Exercise instructions: From the entries below, copy each line in which the word "agent" occurs.

Start of Data in this exercise

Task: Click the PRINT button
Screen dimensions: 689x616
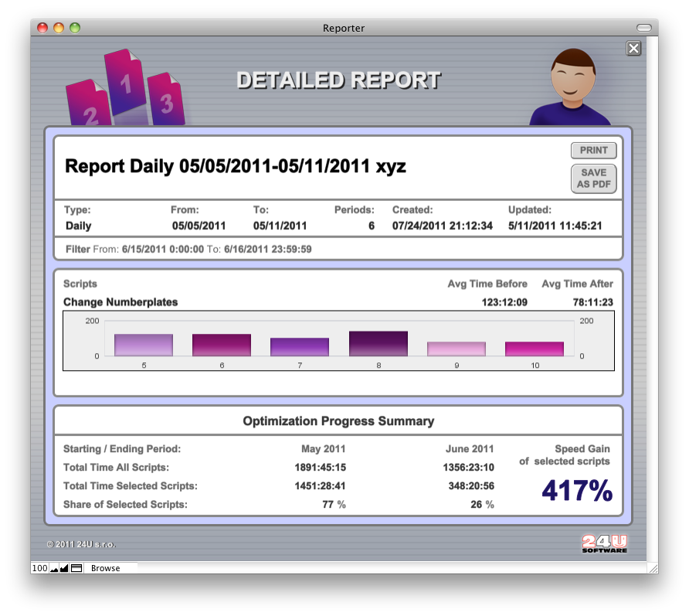Action: pos(593,151)
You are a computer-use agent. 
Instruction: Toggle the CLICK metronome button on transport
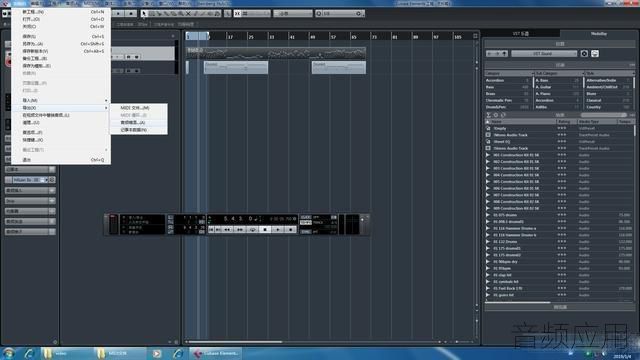click(x=306, y=217)
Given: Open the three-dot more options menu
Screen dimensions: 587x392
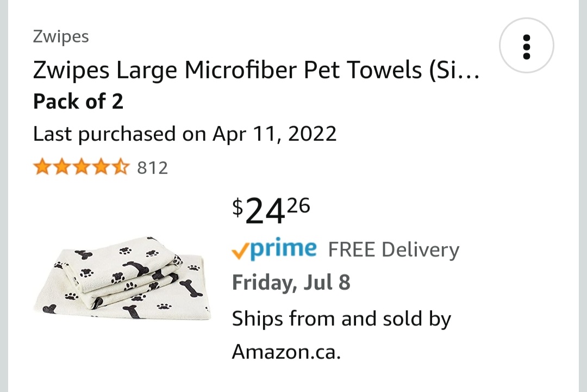Looking at the screenshot, I should [526, 46].
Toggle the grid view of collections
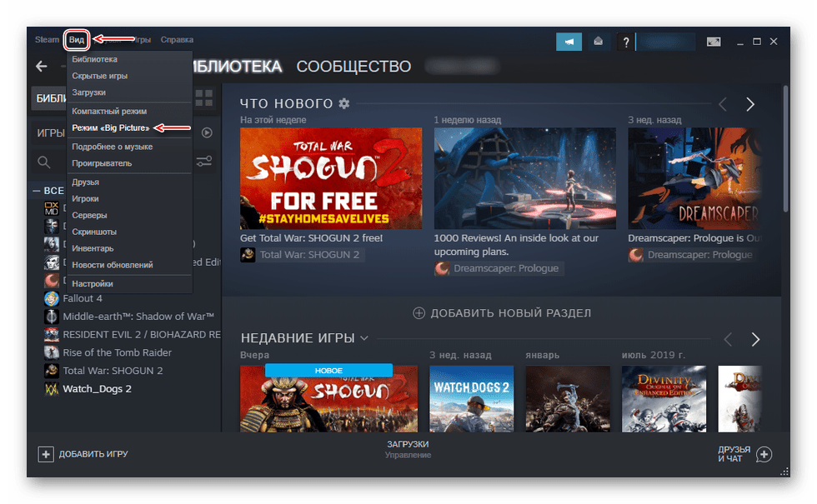This screenshot has height=504, width=817. (x=204, y=98)
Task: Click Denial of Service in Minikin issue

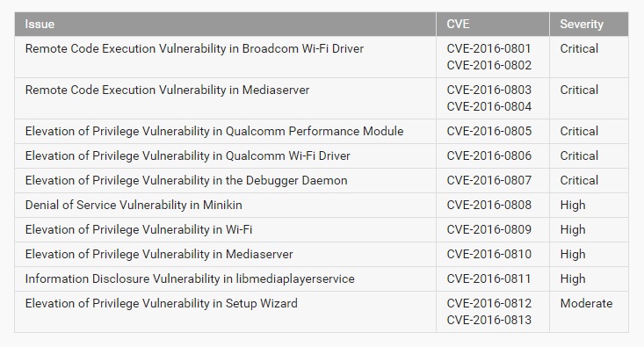Action: pos(134,205)

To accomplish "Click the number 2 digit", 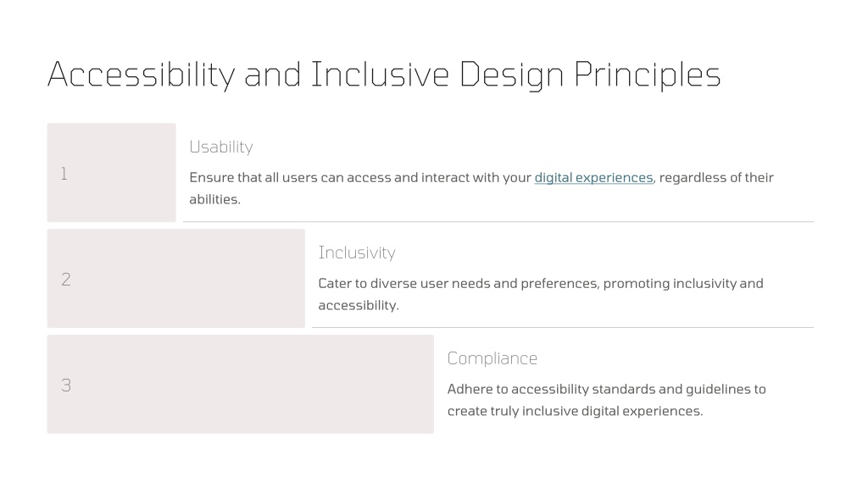I will tap(66, 280).
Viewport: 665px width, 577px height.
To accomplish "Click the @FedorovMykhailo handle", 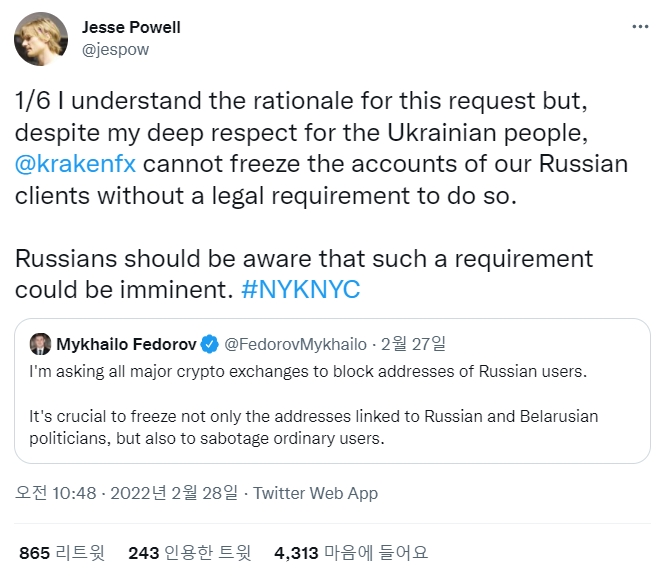I will coord(295,345).
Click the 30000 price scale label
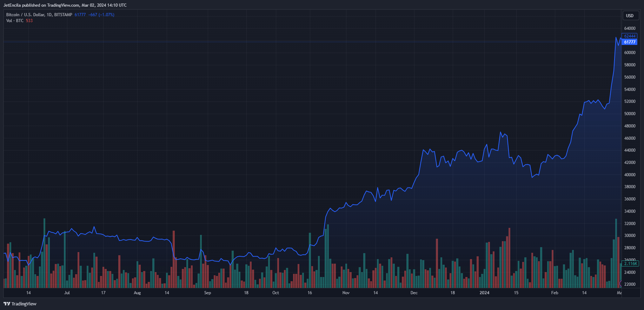Screen dimensions: 644x310 (x=630, y=236)
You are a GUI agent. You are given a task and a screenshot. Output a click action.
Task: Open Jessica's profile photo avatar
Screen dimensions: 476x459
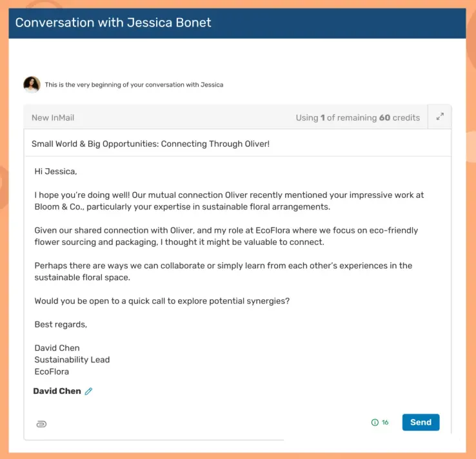pyautogui.click(x=32, y=84)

End of Data in this exercise

Answer space:
You are a computer-use agent. 
You are a GUI agent. You are given a task and a screenshot. Output a click action.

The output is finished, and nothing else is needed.